Tuesday, September 24, 2013

Facts about the Morula Tree-Namibia

The marula is a fairly attractive deciduous tree that grows to a medium-size of around 7-18m. It has a broad, mostly straight trunk and a widely spreading, fairly dense, rounded crown. Old stems are fairly smooth and the bark peels off sporadically in rather large, flat, roundish discs exposing underlying yellowy bark. This in turn colours the old stems grey with yellowish patches.Leaves on the marula are compound with 3-7 pairs of leaflets and a terminal one 30-100 x 15-40mm. On young plants the leaves have toothed margins. The small flowers are pinkish-red in colour, and male and female flowers occur on separate trees and bloom September-November. The fruits are large and fleshy, up to 40mm in diameter and ripen yellow in January-March.


 The marula is a very busy tree indeed. The leaves are browsed by game and the bark is stripped by elephants. The fruits are edible and exceptionally high in vitamin C content and are eaten by livestock, game, monkeys, baboons and humans. They are used to brew an alcoholic drink and they make a delicious jelly preserve. The tasty nut-like kernels are also eaten by humans. The bark is used in traditional medicine and butterflies and moths breed on the tree. The timber is used for carving and firewood and the bark can be used to make a dye. Marula grows in a woodland habitat and can be found in the far north of  Namibia.
Some Lodges where this tree may be found:
Ondangwa Hotel, Oshakati Country Lodge, Ruacana Eha Lodge.
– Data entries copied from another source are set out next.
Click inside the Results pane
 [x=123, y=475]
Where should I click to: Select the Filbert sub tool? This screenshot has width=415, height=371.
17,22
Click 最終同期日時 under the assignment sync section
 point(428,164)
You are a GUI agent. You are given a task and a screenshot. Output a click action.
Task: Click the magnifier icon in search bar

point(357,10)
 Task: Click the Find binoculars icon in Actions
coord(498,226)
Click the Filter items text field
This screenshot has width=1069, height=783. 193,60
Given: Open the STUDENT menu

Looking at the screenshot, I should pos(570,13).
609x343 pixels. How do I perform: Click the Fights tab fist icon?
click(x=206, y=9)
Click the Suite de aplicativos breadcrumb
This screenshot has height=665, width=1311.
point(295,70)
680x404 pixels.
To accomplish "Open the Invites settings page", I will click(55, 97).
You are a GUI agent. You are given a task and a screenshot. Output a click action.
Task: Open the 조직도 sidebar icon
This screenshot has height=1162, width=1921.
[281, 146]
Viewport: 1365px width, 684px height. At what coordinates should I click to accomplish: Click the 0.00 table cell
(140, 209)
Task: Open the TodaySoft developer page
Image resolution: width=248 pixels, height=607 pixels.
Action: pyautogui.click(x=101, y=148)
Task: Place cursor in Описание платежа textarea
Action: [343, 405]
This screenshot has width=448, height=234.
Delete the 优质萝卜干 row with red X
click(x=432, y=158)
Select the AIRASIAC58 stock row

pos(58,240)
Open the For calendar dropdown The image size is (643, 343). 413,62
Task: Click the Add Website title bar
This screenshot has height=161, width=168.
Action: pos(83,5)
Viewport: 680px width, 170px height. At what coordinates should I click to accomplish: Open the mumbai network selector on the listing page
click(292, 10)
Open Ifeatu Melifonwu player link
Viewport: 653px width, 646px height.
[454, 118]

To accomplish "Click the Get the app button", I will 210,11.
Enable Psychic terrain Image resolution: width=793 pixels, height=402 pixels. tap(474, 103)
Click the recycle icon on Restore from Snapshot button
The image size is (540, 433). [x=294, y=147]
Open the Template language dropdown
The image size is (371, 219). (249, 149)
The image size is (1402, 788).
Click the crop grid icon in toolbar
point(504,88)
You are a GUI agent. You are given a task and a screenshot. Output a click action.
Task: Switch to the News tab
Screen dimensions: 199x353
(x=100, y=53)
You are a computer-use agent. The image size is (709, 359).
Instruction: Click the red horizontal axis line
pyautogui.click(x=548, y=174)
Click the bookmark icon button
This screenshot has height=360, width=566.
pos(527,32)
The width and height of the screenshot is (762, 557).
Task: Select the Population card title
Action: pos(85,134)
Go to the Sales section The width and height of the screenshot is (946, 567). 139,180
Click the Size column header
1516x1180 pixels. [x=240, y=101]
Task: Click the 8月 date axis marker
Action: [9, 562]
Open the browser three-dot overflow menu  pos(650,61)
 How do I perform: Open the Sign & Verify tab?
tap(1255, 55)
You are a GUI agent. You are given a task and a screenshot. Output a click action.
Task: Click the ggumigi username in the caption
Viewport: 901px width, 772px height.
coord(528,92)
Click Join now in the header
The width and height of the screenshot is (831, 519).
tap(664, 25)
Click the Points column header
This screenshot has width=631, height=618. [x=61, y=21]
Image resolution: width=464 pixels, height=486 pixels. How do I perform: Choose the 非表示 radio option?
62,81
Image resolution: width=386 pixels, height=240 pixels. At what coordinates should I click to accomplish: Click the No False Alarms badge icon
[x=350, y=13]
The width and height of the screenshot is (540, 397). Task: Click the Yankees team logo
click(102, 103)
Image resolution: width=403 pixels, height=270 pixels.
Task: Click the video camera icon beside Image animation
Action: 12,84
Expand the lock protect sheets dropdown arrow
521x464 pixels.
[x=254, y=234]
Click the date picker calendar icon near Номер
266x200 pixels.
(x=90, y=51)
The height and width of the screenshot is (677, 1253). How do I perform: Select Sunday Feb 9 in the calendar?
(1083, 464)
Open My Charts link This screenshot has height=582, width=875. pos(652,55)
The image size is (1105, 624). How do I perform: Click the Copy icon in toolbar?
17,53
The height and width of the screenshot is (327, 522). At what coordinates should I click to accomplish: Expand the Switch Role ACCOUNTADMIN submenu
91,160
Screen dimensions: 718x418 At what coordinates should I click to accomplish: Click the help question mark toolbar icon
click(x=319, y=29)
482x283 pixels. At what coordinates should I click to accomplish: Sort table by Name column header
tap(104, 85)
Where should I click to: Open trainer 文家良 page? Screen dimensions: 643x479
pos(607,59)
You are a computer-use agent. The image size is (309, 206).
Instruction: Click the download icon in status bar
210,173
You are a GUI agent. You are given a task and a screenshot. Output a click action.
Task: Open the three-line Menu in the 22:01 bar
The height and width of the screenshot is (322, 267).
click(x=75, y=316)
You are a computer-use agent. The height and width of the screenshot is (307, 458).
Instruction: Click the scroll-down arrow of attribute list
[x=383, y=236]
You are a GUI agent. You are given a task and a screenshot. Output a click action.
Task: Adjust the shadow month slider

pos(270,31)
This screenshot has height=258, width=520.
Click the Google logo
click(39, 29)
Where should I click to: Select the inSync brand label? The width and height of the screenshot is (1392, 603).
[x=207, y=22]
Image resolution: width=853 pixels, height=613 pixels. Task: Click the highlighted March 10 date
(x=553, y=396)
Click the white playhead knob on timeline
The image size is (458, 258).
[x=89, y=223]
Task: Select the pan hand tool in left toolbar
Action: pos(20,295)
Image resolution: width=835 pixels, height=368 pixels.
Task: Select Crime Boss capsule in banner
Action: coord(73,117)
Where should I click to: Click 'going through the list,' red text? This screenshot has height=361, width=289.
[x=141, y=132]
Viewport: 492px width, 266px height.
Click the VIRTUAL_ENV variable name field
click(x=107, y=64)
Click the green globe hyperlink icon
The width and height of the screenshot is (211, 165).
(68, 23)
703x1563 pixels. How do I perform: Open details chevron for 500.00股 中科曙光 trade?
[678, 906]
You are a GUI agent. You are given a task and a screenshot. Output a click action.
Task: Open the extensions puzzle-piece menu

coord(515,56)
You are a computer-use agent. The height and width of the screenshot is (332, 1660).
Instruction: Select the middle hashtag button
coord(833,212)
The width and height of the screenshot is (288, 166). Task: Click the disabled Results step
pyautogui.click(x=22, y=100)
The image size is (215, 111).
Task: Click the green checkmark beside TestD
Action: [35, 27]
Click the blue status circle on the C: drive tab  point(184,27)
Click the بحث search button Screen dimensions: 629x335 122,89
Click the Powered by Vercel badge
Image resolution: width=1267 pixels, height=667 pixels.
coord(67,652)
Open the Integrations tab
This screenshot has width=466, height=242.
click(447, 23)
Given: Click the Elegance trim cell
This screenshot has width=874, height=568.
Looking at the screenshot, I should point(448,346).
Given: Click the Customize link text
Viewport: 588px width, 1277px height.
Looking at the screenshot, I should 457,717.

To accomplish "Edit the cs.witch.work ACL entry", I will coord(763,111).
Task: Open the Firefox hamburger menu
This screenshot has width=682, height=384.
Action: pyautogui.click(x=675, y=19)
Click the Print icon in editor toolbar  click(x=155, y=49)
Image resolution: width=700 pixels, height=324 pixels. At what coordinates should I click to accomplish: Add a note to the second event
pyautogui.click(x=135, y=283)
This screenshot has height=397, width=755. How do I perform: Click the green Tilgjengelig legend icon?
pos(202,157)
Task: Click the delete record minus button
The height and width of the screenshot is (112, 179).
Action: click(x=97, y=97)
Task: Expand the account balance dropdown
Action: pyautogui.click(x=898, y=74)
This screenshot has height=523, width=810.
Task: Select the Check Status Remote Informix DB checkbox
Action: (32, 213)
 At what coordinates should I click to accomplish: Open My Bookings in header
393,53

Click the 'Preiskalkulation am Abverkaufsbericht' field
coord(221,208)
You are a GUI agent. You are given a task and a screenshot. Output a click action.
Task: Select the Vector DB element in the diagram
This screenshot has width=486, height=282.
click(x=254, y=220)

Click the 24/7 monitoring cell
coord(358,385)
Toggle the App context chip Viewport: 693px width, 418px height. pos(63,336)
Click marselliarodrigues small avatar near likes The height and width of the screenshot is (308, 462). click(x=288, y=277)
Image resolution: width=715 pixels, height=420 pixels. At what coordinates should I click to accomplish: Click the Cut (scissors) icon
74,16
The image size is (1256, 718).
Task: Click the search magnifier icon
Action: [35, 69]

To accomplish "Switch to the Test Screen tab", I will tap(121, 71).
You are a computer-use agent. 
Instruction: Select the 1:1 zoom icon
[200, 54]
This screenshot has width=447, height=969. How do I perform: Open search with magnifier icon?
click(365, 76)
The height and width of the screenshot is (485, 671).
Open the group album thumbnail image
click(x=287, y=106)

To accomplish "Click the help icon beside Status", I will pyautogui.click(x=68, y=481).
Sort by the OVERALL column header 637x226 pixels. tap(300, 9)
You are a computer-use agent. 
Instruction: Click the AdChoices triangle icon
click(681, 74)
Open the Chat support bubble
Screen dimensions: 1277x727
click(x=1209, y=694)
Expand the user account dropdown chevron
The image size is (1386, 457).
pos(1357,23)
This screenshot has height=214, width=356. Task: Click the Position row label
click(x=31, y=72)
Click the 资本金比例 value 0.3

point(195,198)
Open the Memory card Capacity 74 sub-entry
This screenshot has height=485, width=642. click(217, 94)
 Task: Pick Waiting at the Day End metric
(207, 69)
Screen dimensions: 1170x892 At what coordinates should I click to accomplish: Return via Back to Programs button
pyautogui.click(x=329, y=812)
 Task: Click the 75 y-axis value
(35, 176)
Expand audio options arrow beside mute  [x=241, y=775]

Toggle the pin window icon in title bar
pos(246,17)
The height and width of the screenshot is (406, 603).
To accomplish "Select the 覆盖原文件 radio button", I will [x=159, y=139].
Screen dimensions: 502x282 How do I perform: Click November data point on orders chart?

For generations, women in the Oshana, Ohangwena, Omusati and Oshikoto regions of north-central Namibia have been using it as a source of food as well as for its cosmetic properties. Inside the fruit is a large nut, which reveals two to four locules. When broken open, each contains an oil-rich kernel. With a skill handed down from generation to generation, rural women are able to remove these small kernels and squeeze out the oil. This they then use either as an ingredient to complement the taste and texture of traditional chicken and mahango dishes, or as a moisturiser on their skin.